Camino del Norte

                Camino del Norte

Als ich mich erstmals mit dem Thema Jakobsweg beschäftigte, war mir zunächst nicht bewusst, dass es den Jakobsweg gar nicht gibt, sondern es derer viele verschiedene Wege sind. Das nächste was mir klar wurde war, dass der Camino Francés, der im allgemeinen gemeint ist, wenn man von dem Jakobsweg spricht, völlig überlaufen sein sollte. So suchte ich von Beginn der Planung an nach einem Alternativ-Weg und fand diesen im Camino del Norte, der von Irún an der spanisch-französischen Grenze durch das Baskenland, Kantabrien und Asturien bis Ribadeo in Galicien die Küste selten verlässt.

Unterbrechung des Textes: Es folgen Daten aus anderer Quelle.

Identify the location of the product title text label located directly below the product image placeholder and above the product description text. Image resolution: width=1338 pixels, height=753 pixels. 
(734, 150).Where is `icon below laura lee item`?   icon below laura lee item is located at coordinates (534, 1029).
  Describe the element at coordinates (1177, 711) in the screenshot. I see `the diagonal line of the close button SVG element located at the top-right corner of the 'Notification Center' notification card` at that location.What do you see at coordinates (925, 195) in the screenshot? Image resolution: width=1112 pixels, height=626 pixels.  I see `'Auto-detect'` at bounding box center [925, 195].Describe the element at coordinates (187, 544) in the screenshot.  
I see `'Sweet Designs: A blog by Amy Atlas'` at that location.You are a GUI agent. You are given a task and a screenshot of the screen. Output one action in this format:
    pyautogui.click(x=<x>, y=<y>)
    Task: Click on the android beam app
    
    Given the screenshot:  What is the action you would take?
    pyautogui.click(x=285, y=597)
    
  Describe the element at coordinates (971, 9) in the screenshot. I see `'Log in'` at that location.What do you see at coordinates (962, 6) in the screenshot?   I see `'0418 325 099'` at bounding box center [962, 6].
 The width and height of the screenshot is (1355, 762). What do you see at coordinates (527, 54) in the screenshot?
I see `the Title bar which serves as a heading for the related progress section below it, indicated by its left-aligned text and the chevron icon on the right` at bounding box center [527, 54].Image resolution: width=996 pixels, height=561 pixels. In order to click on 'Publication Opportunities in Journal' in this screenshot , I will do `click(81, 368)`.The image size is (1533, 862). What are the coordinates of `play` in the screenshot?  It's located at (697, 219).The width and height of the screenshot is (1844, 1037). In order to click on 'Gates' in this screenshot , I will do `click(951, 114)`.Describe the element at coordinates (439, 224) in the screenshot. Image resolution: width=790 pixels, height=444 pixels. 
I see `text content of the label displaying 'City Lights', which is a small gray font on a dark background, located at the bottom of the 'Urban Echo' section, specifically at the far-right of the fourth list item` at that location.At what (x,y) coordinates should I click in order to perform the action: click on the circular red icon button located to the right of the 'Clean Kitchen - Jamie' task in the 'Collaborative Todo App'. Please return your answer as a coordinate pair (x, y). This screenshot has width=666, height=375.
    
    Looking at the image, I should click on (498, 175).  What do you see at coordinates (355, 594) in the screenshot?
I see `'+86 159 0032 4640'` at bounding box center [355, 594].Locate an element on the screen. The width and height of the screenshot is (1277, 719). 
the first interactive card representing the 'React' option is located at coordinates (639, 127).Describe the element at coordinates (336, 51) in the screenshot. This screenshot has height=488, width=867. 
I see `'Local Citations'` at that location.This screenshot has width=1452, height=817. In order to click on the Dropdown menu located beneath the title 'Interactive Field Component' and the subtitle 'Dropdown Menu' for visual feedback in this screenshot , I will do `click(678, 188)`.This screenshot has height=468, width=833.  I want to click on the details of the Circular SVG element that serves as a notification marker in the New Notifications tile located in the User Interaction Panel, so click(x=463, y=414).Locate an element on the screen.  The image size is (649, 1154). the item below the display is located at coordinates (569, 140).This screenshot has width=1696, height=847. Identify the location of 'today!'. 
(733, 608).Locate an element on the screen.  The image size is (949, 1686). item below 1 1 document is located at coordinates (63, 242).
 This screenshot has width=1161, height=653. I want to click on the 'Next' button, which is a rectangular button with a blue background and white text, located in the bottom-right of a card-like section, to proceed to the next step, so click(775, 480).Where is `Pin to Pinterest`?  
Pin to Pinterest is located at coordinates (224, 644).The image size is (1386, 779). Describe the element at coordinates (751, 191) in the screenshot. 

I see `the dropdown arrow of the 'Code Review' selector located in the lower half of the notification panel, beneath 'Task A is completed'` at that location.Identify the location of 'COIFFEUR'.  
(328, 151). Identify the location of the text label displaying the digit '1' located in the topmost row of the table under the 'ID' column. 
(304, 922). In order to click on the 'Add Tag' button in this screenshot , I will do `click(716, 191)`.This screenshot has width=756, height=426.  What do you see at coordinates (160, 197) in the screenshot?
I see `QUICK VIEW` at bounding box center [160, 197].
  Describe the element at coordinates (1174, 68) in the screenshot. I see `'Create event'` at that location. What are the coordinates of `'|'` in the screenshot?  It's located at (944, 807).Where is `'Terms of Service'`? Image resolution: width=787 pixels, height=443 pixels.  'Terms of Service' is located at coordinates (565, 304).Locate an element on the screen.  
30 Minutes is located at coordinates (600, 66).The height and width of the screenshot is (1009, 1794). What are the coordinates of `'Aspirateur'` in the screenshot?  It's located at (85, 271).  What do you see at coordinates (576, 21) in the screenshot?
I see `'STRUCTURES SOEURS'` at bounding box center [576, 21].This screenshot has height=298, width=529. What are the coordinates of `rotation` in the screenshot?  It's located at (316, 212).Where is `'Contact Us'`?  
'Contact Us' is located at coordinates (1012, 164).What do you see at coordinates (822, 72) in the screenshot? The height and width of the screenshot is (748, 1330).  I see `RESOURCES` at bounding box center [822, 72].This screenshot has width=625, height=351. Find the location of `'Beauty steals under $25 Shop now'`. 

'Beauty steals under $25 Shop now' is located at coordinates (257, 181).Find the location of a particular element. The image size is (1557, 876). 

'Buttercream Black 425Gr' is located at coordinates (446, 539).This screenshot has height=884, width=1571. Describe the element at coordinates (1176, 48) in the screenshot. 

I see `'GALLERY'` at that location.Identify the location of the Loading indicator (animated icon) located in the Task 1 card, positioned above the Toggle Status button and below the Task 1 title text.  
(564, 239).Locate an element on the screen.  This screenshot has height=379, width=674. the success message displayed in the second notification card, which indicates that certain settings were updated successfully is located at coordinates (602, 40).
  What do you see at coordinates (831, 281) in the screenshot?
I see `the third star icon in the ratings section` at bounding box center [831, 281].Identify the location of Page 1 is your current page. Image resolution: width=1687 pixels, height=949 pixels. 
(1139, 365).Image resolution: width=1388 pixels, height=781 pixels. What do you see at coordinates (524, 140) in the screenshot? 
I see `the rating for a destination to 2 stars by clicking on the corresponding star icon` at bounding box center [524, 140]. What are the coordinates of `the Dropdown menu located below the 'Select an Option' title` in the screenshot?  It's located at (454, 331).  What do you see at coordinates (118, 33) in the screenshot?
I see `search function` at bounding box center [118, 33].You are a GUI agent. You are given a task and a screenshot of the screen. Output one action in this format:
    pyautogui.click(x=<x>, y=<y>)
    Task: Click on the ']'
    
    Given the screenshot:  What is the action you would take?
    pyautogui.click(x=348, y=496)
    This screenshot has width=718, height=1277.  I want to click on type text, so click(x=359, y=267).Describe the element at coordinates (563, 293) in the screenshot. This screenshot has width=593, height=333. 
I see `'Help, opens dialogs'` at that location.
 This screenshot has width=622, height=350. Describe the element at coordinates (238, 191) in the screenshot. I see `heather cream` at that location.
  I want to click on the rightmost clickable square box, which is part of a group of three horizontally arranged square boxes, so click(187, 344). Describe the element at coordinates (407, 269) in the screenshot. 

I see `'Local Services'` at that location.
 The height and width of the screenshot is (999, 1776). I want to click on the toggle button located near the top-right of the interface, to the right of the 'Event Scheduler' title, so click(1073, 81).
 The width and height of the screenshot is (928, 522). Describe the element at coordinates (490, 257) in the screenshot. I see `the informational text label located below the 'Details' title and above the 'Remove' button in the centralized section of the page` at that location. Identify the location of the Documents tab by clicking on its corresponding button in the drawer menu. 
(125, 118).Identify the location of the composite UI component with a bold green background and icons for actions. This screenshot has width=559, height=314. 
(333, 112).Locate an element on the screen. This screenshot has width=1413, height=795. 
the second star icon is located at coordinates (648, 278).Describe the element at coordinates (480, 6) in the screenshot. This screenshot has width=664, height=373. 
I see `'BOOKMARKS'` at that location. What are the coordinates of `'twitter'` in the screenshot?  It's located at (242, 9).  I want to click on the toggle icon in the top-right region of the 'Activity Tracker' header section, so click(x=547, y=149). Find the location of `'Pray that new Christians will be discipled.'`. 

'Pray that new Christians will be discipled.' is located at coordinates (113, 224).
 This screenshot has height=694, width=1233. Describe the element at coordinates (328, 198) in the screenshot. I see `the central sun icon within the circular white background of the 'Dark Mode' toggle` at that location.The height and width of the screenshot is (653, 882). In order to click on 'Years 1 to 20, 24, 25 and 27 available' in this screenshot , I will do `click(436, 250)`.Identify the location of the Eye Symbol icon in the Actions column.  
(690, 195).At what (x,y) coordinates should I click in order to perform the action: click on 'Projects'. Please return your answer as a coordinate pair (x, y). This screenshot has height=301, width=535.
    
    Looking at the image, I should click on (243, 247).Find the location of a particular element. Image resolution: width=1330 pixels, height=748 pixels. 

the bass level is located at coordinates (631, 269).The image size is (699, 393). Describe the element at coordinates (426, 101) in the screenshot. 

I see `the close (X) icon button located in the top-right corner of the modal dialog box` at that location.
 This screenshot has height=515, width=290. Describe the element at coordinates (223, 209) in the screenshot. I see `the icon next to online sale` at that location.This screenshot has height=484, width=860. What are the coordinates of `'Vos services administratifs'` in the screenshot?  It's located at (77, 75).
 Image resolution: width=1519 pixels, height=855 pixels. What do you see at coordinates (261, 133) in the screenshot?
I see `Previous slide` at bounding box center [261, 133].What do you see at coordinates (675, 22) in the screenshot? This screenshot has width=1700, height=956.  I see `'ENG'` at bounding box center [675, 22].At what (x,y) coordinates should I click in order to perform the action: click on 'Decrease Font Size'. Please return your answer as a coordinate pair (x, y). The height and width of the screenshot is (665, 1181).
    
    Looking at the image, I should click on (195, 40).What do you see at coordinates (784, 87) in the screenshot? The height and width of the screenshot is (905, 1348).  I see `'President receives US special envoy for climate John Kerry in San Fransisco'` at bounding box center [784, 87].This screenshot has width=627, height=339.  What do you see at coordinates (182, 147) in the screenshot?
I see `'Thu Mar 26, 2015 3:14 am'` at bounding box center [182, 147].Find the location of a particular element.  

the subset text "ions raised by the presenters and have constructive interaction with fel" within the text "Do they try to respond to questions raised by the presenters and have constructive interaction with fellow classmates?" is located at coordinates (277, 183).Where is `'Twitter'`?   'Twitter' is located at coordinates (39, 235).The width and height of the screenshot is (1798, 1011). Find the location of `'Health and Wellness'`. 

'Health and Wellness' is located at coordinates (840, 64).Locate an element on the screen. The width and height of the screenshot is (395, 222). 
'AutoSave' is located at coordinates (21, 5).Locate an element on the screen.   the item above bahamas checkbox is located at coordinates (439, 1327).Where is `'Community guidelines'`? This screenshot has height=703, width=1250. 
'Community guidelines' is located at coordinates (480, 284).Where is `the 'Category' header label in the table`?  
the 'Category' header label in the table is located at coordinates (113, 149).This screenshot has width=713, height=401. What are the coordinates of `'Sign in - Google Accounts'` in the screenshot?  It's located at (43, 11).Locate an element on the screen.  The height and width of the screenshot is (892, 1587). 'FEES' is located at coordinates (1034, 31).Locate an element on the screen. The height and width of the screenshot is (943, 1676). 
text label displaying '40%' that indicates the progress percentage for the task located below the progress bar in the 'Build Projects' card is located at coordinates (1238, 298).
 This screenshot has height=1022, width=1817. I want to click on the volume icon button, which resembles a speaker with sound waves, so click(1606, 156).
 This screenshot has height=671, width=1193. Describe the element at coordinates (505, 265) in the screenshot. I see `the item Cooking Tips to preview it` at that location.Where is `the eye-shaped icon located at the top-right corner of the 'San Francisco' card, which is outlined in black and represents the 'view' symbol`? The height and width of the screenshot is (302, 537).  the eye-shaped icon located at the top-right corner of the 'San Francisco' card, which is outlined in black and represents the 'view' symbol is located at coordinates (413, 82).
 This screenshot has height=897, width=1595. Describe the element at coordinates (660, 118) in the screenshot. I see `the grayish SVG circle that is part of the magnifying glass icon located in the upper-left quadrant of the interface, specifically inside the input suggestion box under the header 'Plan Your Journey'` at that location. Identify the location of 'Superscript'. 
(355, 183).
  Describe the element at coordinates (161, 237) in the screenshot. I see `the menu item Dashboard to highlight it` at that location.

Bei Ribadeo wendet sich der Weg dann nach Süden und verläuft quer durch Galicien, bis er sich ca. 40 km vor Santiago de Compostela mit dem Camino Francés vereinigt, um dann die Pilger beider Wege dem großen Ziel entgegenzubringen.


Am 20. Mai 2006 begann nach relativ kurzer Vorbereitungszeit mein erster Pilgerweg. Begleitet wurde ich dabei von meiner langjährigen Freundin Martina und von Marlene, die ich bis dahin eigentlich nur flüchtig kannte. Wir trafen uns am Flugplatz in Bilbao, Marlene und ich kamen aus München via Stuttgart, und Martina mit Direktflug aus Frankfurt am Main. Der Flughafen-Shuttle brachte uns zum zentralen Busbahnhof nach Bilbao. Von dort aus ging es per Bus in etwa eineinhalb Stunden nach Irún, wo wir in der städtischen Pilgerherberge erstmals in den Kreis der Jakobspilger eintauchten. Die erste Übernachtung in einem Mehrbettzimmer mit Stockbetten und Pilgern, die dich früh morgens zu nachtschlafender Zeit aus den Betten werfen, war noch gewöhnungsbedürftig, doch dies änderte sich alsbald.


Ich will hier nur einen kurzen Überriss über den Camino del Norte geben, da ich die Erlebnisse meiner ersten Weitwanderung in dem Buch "...und täglich einen Engel" zusammengefasst habe. Das Buch ist inzwischen in einer Neuauflage mit Foto-Sonderteil unter der ISBN: 978-3-756542-39-0 zum Preis von 31,99 € wieder auf dem Markt erhältlich und kann bei epubli, amazon und über den örtlichen Buchhandel bezogen werden.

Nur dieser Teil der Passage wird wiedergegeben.